This weekend we had a family reunion in Park City, Utah. My aunt and uncle, Risa and Sterling, purchased a summer place last year, and invited our small family to visit. I had the easiest flight in from Denver. My cousin Cate and my Uncle Casey took a long, but uneventful flight from Houston. And my mom drew the short straw coming in from Dallas. She she faced mechanical delays, aircraft swaps, etc., but finally made it to SLC where Sterling picked us up and drove us to 35 miles or so to Upper Deer Valley.

Our dinner was as about as eventful as my mom’s trip. The grill along with the lamb chops looked like a Texas A&M bonfire, not once, but twice. Miraculously, after Sterling singed all the hair off his hands and burned his fingers on the knobs that were too hot to touch without a cloth, the chops were cooked to perfection! We enjoyed lovely dinner in their new summer home!

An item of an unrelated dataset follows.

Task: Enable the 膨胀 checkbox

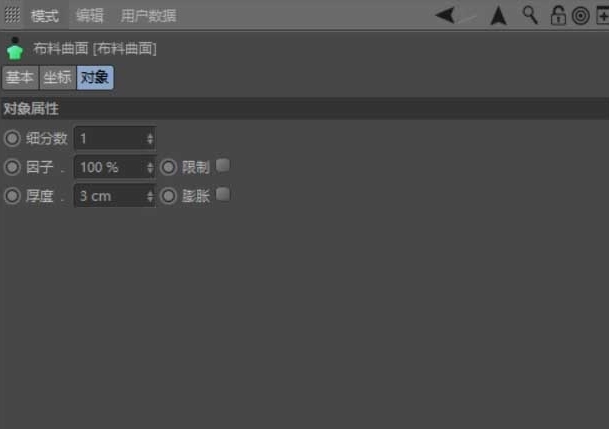Action: pyautogui.click(x=223, y=195)
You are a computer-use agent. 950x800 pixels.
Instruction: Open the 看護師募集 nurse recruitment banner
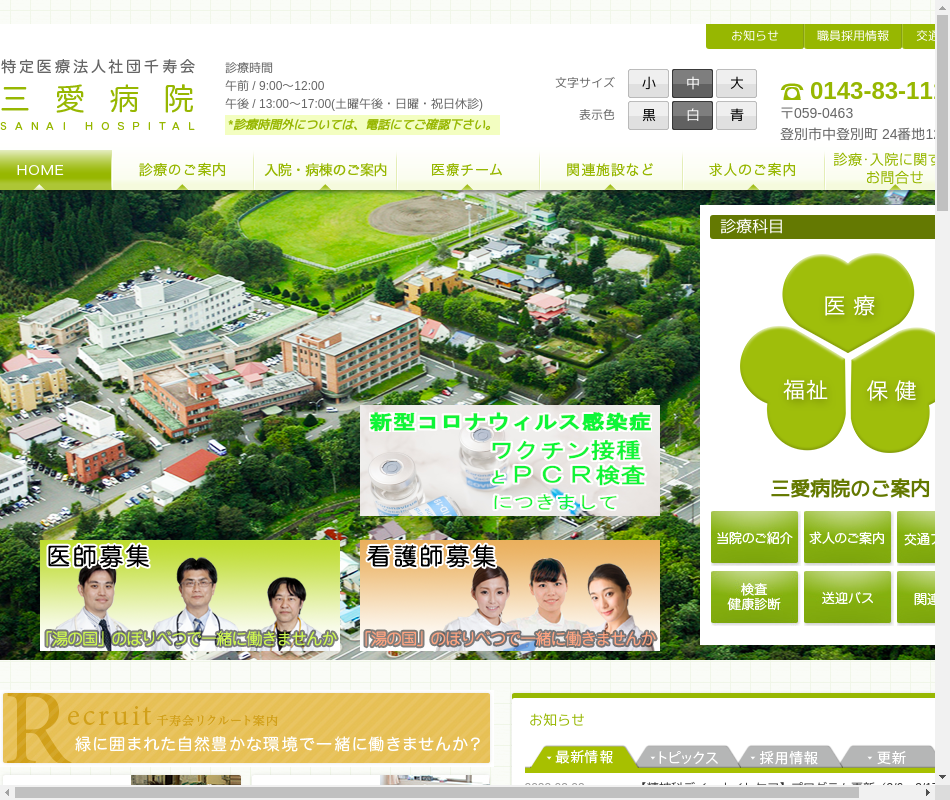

Friday, in order to stretch our legs, we walked up the road to the ski village and wandered around a bit. It was a short stroll, but nice to get out in the cool breeze. I opted for another hike by the house while the family rested. Probably within a tenth of a mile from their unit is a trailhead where hikers and bikers can follow switchbacks up and down the mountain to the road below. There was not a trailhead sign, so I have no idea of the name or the distance of the trail. I probably only walked 2 miles tops and didn’t finish the trail but enjoyed all the wildflowers that lined the path. Colorado has had so much snow, I’ve hardly been on a hike, much less gotten to enjoy many wildflowers.

I returned to the house just in time to go to the Olympic Park which offers a variety of activities. Skiers practice aerial jumps on the trampolines and in the pools. They offer aerial shows every Sunday in the summer. Tourists can visit the museums or be more active and choose from ropes courses, zip lines, a drop tower, or a bobsled ride.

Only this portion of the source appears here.